Not because I have a meeting....or a function....or plans at all.
And the boy was chomping at the bit to go. In fact, today he must have asked at least 7 tims "Are we going to Babu's today?" He's been missing going over to there these days. He usually goes over once a week. But we've all had a lot going on lately - Babu, us, Thomas even - so it just hasn't happened lately. Tonight, when Babu asked if he wanted to go over, he immediately grabbed his bag and started packing his
So I find myself home alone tonight (Paulo's working til midnight - his usual shift).
So much I could be doing....cleaning. More unpacking. Organizing the office. Uploading the 458 pics from my camera. Reading a book. Catch up on all my DVR'd shows.
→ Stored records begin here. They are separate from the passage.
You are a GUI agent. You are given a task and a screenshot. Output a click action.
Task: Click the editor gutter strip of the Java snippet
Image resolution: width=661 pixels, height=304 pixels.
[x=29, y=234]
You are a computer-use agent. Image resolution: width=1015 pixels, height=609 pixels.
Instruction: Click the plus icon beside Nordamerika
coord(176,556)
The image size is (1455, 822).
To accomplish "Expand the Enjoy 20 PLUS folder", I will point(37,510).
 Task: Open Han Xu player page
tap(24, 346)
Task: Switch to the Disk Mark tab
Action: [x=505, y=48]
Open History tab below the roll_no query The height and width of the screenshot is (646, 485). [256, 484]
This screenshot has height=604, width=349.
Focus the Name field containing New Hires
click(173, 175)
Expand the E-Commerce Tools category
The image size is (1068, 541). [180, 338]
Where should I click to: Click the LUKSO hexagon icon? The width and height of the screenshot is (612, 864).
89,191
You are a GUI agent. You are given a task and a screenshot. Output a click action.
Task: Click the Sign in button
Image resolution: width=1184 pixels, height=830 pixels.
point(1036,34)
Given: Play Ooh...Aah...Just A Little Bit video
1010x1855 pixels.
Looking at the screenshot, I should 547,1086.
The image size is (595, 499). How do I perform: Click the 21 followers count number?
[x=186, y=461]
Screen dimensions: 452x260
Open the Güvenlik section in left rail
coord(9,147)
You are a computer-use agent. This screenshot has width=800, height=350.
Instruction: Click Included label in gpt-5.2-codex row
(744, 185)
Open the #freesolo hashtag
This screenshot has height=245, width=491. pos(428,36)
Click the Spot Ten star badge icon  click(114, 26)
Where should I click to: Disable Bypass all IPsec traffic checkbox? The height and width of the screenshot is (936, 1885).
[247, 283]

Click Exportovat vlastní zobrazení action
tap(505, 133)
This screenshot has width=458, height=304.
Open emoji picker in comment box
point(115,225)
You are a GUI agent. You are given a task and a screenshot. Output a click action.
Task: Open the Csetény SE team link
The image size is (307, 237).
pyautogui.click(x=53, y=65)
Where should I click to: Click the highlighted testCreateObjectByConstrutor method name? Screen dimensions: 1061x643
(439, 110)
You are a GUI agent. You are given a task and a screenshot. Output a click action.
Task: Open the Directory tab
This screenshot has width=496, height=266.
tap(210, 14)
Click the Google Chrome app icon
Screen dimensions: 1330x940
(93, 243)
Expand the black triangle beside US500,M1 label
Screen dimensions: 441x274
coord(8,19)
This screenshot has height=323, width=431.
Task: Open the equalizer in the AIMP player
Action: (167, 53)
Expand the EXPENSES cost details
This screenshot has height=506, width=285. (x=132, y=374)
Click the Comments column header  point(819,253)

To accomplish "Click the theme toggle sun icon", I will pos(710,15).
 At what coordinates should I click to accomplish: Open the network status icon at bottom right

So many choices - and yet I cannot make up my mind. I think I'll just read latest issue of Vermont Life Magazine (all new re-design - ooooooh aaaaaah). I know - I'm a loser.
The funny thing is lately I've been feeling trapped - feeling like I need a night off or a day out. In fact, yesterday I went out on my own for a few hours. Went to the mall (which is torture with the boy as this mall in particular has 7 escalators so I can't even get my errands done). I had to get my watch battery changed (yes, all the way to the mall fro just that). I wandered around a little too, but with no spending money these days, it was dull. While I was there I heard a toddler
How is it that I'm dying to get out of the house, get 1 hour to myself, go to the bathroom all by my lonesome, but as soon as I'm away, I miss the little bugger? I mean, c'mon God. Can't I just have 1 hour of not feeling guilty.
Guilty because I dared to desire 1 hour to myself.
Guilty that I'm not such a nice mama.
Guilty that I'm not doing a good job.
Scratch all the above. The boy has just called and says he misses me and wants to come home.
Can't help it....its feels good.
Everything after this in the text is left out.